La isla entera comenzó a darse cuenta de que mediante la paz estaban alcanzando mejores resultados que con la violencia y empezaron a plantearse la posibilidad de establecer un diálogo con las otras islas de la costa de Kenia y Somalia con el objetivo de formar una flota pacífica y proteger lo que es suyo. Y es que los métodos violentos han provocado demasiado sufrimiento, injusticias y pobreza durante décadas.  Era necesario que alguien parase de justificar la violencia instrumental y tratase de resolver las injusticias por otros medios. 

Todo parecía ir bien, hasta que un día llegó un Imán de Kenia para reunirse con los líderes locales. Fue tajante: las mujeres estaban provocando un revuelo gratuito y debían dejar de inmediato de asumir el rol de los hombres. Lamentablemente la historia de una revolución pacífica en el Océano Índico murió ahí. La religión, que debía ser un instrumento de paz, había vuelto a ser instrumento de represión. 

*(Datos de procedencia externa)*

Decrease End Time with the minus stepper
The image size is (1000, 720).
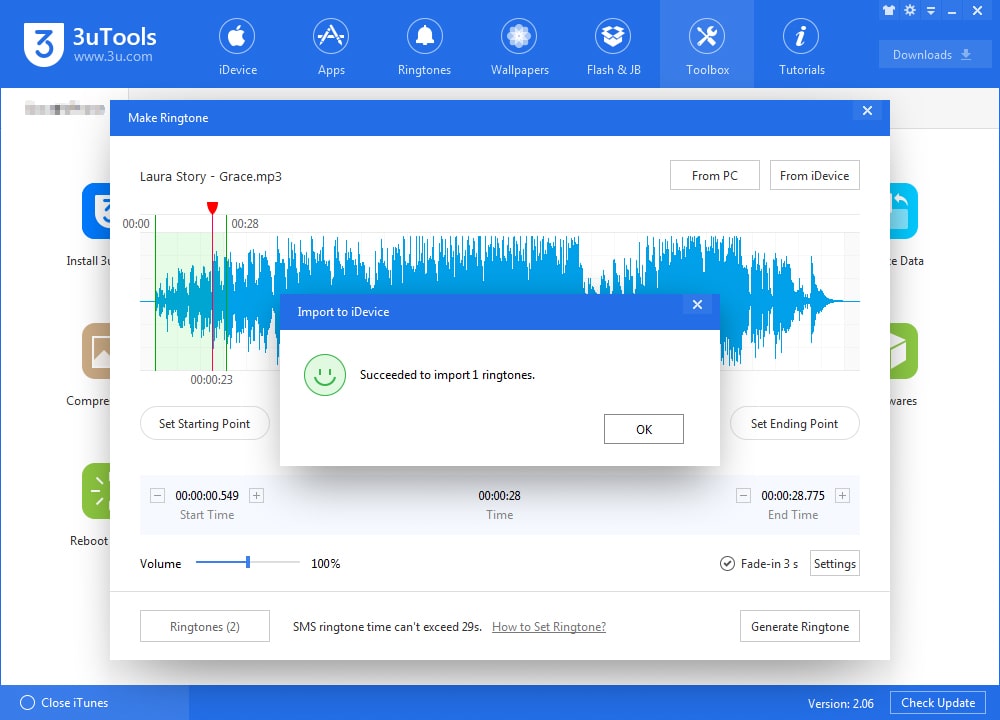[x=743, y=495]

Pero Entisar no pensaba cruzarse de brazos y había vuelto a instaurar reuniones semanales para discutir la situación en el océano. –Algunos hombres utilizar la religión para protegerse contra el cambio –me explicó. –Pero Allah es vida, Allah es cambio, y Allah nos ha creado con dos manos para construir un mundo mejor, qué más dará el género.

Poco después, la paciente a la que debíamos trasladar a Lamu llegó en brazos de su padre. Los hombres y las mujeres hicieron dúa mientras colocábamos a la chica en la barca. Entisar rezaba con las manos extendidas y los ojos abiertos. La mujer y su bebé se salvaron. Ojalá fuese un buen presagio. Ojalá veamos pronto una flota de mujeres haciendo la paz en alta mar.